¿Por qué todos somos uno?
La idea de que alguien tiene varias personalidades —y además contrapuestas: una llena de bondad, otra malvada y asesina— es atractiva en las películas, pero no tiene nada que ver con la ciencia. Ese estado mental solo se daría debido a un trauma y dura unas horas.
La Personalidad múltiple —trastorno de identidad disociativo o TID— es una de las enfermedades mentales que más argumentos han dado a la industria del cine y menos trabajo a los psiquiatras. Se trata de un trastorno que hace que una persona pueda ser varias al mismo tiempo. Con distintos nombres, con diferentes normas. La última producción hollywoodiense que ha tratado este tema ha sido Múltiple, del director M. Night Shyamalan. En ella, el actor James McAvoy encarna a Kevin, un hombre que tiene la friolera de 24 personalidades, que incluso padece diferentes afecciones somáticas y llega a presentar hasta cambios físicos.
El ser humano puede comportarse de manera diferente, incluso antagónica, según la situación
Los que mantienen la existencia de esta enfermedad —puesta en duda por la práctica totalidad de la comunidad científica— sostienen que se trata de personas con altas capacidades que, tras haber sufrido graves traumas y abusos infantiles, se replantean las limitaciones del yo con el que se han identificado. Entonces crean otras identidades que aparecerán en los momentos en los que el yo débil se encuentra en una situación de vulnerabilidad, con el fin de protegerle. En la película, que se estrenó el año pasado, la psiquiatra de Kevin —una incansable defensora de esta supuesta entidad clínica— asegura que quien es capaz de superar las barreras del egocentrismo se puede convertir en quien desee. Que puede incluso tener un yo inicial ciego y desarrollar un yo alternativo con superpoderes visuales. Kevin desarrolla maneras de ser totalmente contrapuestas: una buena y la otra mala, una divertida y otra aburrida. Una es capaz de matar y la otra cumple estrictamente con las normas sociales. Se trata de un tema recurrente en el cine, pues es la expresión de un temor atávico de los seres humanos: la pérdida de control sobre nosotros mismos y de la imagen que proyectamos al exterior.

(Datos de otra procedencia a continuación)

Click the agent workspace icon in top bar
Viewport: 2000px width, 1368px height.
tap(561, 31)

La verdadera personalidad de un individuo la conforman el conjunto de rasgos del propio carácter, su manera de pensar y actuar, que se va desarrollando y modulando a lo largo de la infancia y la adolescencia. Todo esto nos define, nos hace únicos. En nuestra interacción social, nuestros rasgos se van consolidando de una forma más o menos consciente: intentamos fomentar lo que más nos gusta de nosotros mismos (lo que nos favorece en la convivencia y el crecimiento personal) y minimizamos el impacto que tiene sobre nuestras vidas las peculiaridades que nos alejan de la felicidad. Esto se llama madurar. Las posibilidades de superación personal son enormes. No es raro oír decir: “Pareces otra u otro”, por la expresión o imagen que transmitimos. Forma parte del ser humano comportarnos de manera diferente, incluso en ocasiones hacerlo de forma antagónica, según la situación. Hay partes de nosotros mismos que evitamos mostrar, pero eso no quiere decir que no estén en nuestro carácter y es nuestra responsabilidad controlar los instintos más perversos.

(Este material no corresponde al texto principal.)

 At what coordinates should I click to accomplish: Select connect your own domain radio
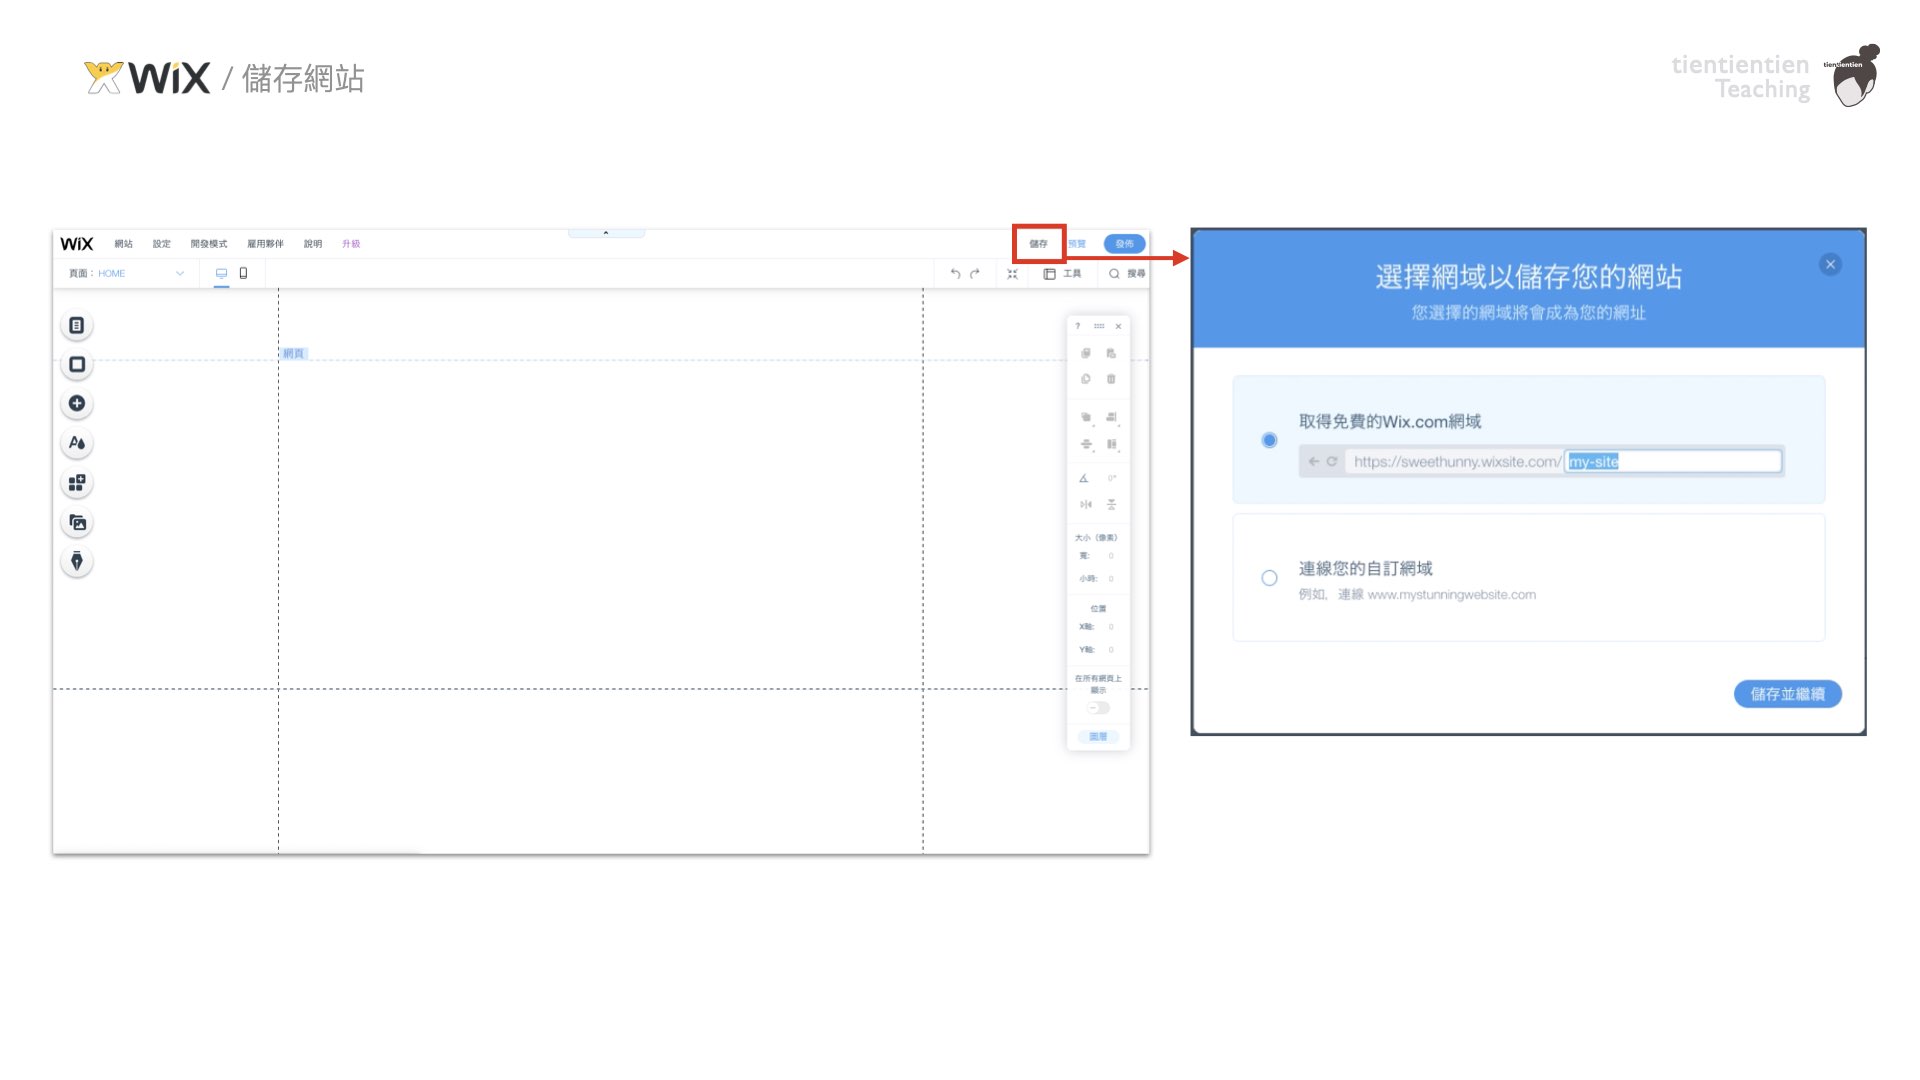point(1269,578)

Lo que no existe —por más que se empeñen algunos— es esa persona responsable que, de forma repentina e involuntaria, se convierte en un ser perverso, se llama a sí misma de otra manera y desprecia a su otro yo al tiempo que lo protege. Es decir, otra identidad que reaparece también de forma inesperada y que puede recordar y reconocer (o no) al otro. Hay casos de sujetos reales que, ante situaciones de estrés grave, intentan sin éxito asimilar el golpe. Sobrepasadas sus capacidades psicológicas para afrontarlo, estos individuos se disocian. De repente no saben quiénes son, deambulan sin objetivo y no se reconocen. Pero superado este episodio, que no suele durar más de unas horas —en raras ocasiones dos o tres días—, el paciente no recuerda nada. No se trata de una nueva personalidad, sino de una especie de descanso inconsciente cuyo objetivo es desconectarse de uno mismo para evitar el sufrimiento extremo.
El resto es ficción, pero no ciencia.
Lola Morón es psiquiatra y experta en neuropsiquiatría.